** Opening RECORD EXTRACTS block **

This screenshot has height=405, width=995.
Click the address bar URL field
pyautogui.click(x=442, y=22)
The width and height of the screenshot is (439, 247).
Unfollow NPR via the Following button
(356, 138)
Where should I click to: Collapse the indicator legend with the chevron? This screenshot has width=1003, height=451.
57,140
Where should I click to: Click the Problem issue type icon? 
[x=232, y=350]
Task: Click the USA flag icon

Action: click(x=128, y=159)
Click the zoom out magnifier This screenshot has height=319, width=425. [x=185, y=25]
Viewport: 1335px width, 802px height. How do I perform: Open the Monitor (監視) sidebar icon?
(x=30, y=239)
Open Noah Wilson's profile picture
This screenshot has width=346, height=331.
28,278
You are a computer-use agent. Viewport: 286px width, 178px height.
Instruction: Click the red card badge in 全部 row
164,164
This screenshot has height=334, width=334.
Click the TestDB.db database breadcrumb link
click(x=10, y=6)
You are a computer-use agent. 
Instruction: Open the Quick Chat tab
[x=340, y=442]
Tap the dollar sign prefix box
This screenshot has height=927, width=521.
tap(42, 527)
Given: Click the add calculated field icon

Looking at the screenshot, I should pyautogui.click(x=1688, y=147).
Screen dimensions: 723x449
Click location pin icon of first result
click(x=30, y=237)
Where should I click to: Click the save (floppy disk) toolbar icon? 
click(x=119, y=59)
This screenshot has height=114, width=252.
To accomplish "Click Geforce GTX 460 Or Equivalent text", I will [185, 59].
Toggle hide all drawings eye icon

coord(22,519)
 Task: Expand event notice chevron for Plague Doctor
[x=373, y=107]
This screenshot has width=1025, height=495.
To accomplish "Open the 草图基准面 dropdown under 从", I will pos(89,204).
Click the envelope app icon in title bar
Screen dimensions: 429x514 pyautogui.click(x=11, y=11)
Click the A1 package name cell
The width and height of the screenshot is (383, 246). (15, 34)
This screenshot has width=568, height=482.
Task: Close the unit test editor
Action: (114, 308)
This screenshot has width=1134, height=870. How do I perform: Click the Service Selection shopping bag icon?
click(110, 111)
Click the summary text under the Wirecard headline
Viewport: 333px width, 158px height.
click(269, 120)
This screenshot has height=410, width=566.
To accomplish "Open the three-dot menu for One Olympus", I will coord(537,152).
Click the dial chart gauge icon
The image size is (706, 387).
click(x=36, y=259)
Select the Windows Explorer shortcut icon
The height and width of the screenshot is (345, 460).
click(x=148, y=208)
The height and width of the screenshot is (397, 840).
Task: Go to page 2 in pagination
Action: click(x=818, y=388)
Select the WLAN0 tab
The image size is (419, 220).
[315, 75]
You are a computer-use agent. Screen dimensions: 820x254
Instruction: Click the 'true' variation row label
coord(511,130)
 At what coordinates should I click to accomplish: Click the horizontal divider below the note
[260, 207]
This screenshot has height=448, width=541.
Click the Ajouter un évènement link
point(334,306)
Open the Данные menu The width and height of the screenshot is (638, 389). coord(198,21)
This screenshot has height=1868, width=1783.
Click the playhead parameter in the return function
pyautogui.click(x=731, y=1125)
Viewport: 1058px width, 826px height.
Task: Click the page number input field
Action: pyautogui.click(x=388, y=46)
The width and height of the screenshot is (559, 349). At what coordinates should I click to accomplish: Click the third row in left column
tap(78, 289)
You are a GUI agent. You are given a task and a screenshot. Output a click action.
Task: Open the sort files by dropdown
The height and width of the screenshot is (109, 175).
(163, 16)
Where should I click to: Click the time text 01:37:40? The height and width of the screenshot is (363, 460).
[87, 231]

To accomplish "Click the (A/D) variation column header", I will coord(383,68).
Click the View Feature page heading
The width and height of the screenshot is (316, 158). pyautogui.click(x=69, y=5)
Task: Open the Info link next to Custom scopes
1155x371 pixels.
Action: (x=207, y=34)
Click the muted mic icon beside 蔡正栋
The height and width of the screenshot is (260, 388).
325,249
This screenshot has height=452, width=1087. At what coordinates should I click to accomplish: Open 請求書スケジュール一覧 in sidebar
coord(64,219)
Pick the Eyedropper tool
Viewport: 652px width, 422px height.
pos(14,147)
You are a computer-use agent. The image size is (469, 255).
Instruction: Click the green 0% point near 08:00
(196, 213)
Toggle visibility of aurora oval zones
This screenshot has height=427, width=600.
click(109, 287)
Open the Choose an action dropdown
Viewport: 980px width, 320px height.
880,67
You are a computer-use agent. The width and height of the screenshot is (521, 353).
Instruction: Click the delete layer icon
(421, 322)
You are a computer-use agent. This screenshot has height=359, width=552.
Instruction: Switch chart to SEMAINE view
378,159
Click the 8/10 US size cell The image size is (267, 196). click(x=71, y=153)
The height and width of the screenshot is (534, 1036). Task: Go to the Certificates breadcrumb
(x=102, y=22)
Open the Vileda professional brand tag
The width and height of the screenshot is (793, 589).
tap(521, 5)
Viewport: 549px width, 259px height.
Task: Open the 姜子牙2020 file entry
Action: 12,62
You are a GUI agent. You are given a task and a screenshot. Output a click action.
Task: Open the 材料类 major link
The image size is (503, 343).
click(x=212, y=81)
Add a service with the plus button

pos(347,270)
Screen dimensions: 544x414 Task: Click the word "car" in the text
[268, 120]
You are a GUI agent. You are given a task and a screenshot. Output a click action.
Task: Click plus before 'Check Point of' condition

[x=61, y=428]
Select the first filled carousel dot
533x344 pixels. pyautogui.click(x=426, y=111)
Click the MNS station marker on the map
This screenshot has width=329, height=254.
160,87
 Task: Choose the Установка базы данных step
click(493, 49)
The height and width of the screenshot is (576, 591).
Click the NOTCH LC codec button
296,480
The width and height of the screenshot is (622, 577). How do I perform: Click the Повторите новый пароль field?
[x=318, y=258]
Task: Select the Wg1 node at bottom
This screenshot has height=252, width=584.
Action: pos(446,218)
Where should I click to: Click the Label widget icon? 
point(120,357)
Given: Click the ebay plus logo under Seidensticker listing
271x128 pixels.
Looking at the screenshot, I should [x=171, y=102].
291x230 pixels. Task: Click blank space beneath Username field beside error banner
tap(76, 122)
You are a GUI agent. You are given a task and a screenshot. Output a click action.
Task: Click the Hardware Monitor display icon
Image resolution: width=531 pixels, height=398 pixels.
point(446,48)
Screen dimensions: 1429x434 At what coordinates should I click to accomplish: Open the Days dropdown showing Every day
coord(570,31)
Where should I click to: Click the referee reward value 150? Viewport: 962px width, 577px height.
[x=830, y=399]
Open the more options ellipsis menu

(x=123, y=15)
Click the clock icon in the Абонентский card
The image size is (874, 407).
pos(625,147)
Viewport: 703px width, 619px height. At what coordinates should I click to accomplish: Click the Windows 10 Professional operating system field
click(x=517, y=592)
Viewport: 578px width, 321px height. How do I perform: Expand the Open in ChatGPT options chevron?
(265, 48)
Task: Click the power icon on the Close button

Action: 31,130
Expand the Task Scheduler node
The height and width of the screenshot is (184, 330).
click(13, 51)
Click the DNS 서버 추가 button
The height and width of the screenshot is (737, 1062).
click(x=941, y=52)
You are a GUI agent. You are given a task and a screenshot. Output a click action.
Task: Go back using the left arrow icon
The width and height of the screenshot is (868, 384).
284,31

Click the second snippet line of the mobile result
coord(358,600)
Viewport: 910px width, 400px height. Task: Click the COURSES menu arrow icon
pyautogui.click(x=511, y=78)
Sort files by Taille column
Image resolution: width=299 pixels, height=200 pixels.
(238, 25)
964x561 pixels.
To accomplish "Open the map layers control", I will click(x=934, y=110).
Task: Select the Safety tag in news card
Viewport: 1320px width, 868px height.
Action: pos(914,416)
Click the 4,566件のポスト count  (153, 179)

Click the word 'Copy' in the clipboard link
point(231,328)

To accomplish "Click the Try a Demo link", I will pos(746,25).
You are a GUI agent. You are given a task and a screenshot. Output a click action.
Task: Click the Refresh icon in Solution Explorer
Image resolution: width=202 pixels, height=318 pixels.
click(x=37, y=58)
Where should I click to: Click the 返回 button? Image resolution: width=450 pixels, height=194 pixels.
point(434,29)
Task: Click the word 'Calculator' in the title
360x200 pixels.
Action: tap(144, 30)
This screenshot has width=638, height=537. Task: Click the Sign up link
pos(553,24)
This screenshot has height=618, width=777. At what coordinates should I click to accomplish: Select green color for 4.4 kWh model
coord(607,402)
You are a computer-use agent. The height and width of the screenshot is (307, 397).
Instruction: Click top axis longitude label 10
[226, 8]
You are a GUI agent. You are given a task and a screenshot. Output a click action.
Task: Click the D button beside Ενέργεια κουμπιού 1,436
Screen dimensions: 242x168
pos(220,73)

** Closing RECORD EXTRACTS block **

* WORK TO COMPLETE *
The job here is to find each line above with the word "computer" and copy it.

* EXERCISE RESPONSE *
You are a computer-use agent. Viewport: 286px width, 178px height.
You are a computer-use agent. 
You are a computer-use agent. Screen dimensions: 820x254
You are a computer-use agent. The image size is (469, 255).
You are a computer-use agent. The width and height of the screenshot is (521, 353).
You are a computer-use agent. This screenshot has height=359, width=552.
You are a computer-use agent. The height and width of the screenshot is (307, 397).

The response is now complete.